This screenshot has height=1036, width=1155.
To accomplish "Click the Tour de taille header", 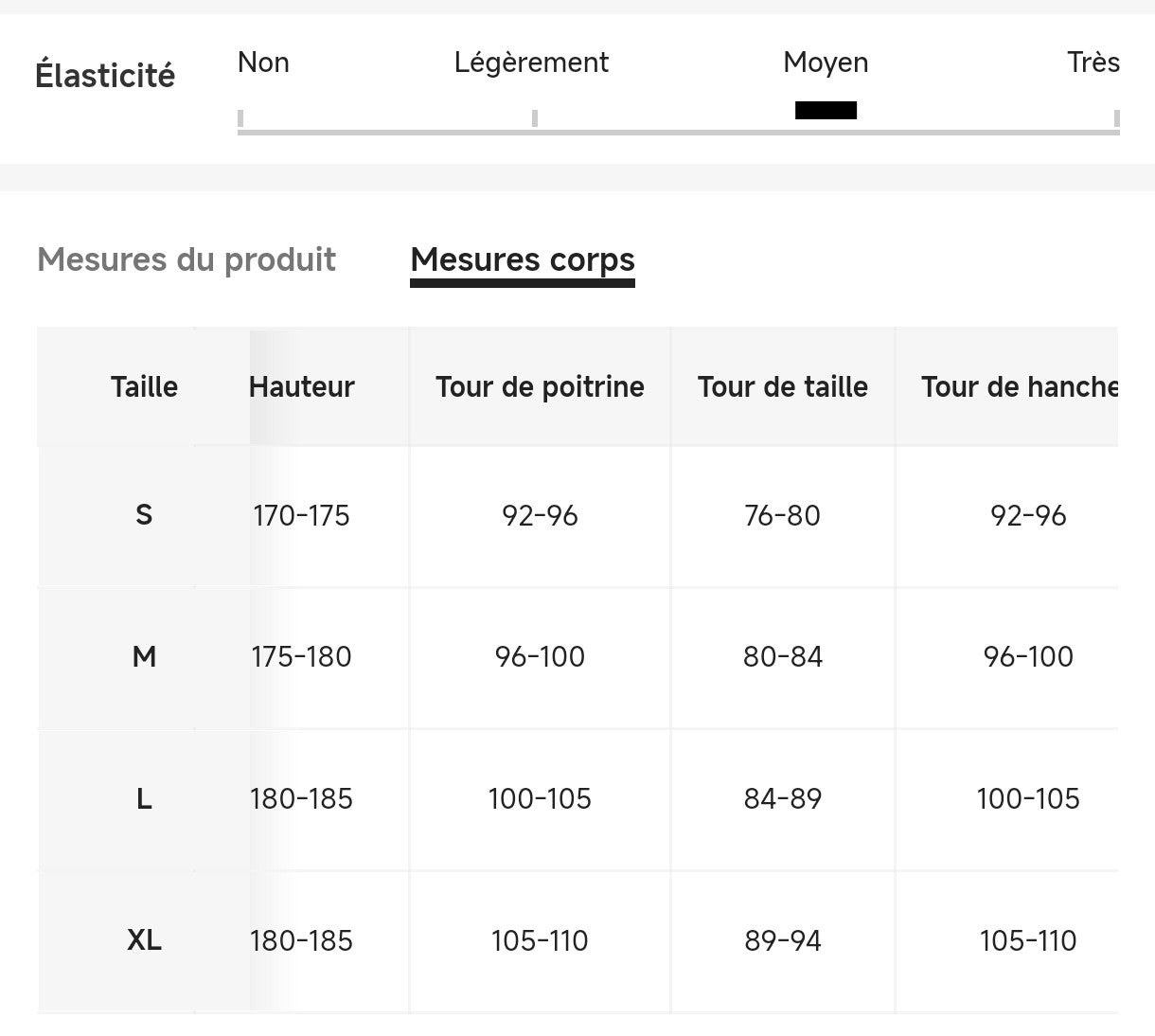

* * *

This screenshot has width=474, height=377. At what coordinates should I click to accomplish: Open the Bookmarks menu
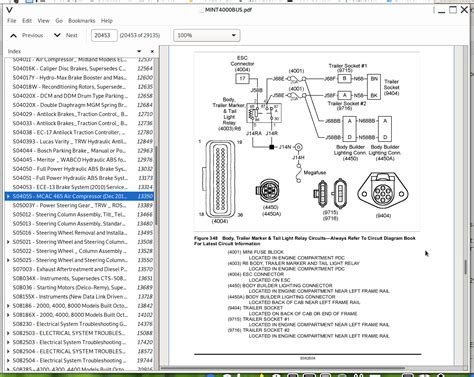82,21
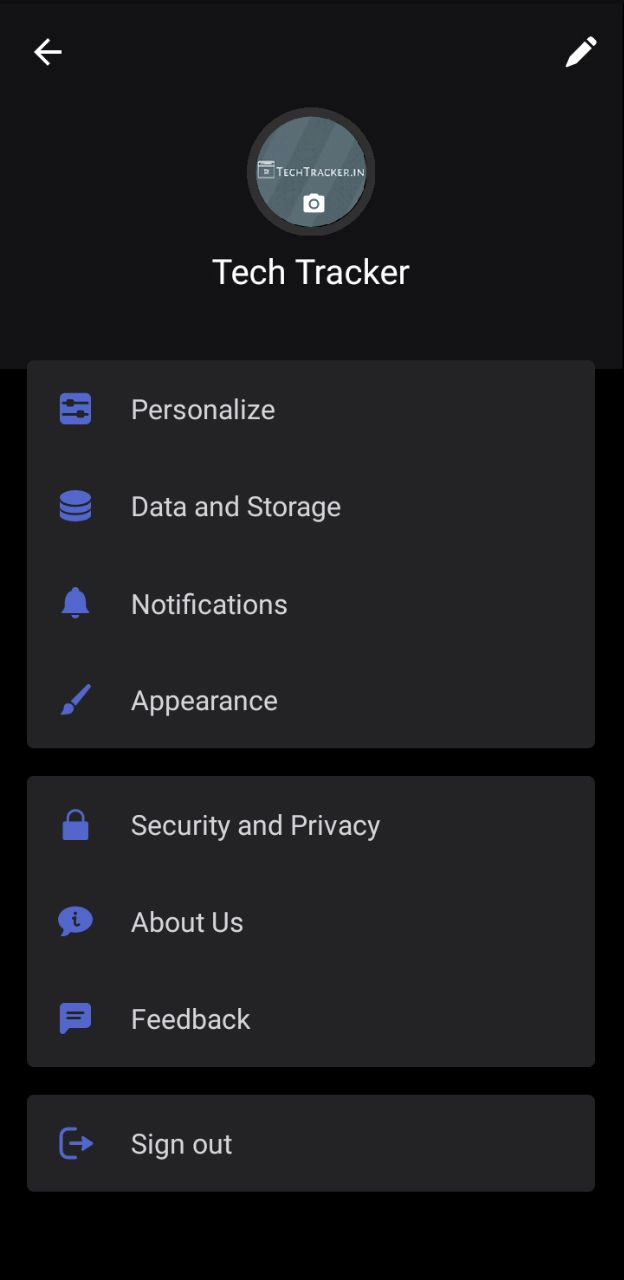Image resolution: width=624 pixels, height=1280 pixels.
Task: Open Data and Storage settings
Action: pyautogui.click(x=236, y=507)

--

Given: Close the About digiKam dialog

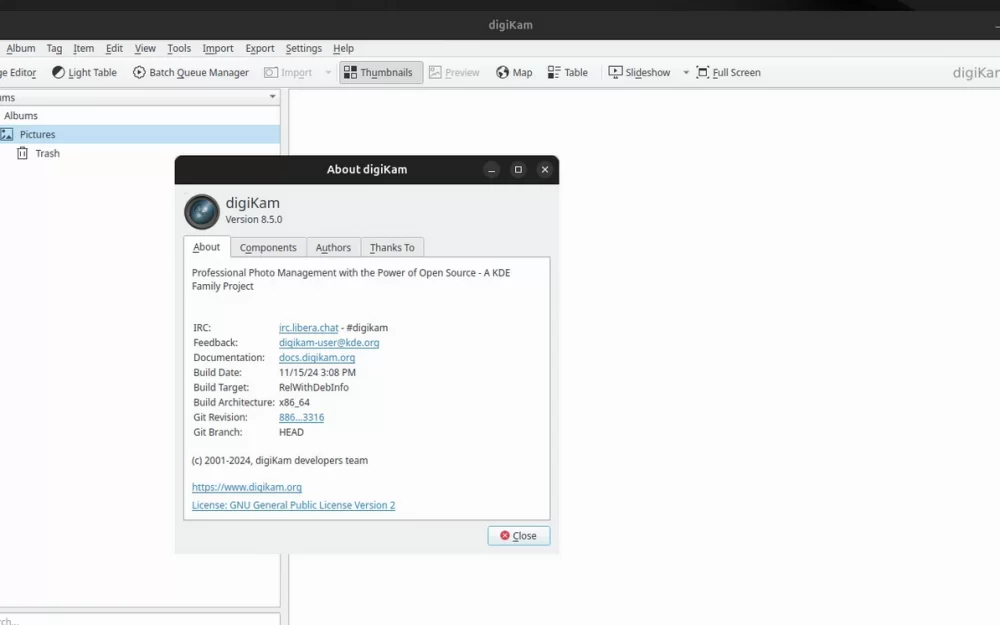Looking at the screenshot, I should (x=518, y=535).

* **WHAT YOU WILL DO**: An exact copy is needed of the entries above, starting at the line that holds "This screenshot has height=1036, width=1155." and stopping at the line that holds "the Tour de", both kept; pictures stay out.

* **ANSWER TO THE PROBLEM**:
This screenshot has height=1036, width=1155.
To accomplish "Click the Tour de taille header", 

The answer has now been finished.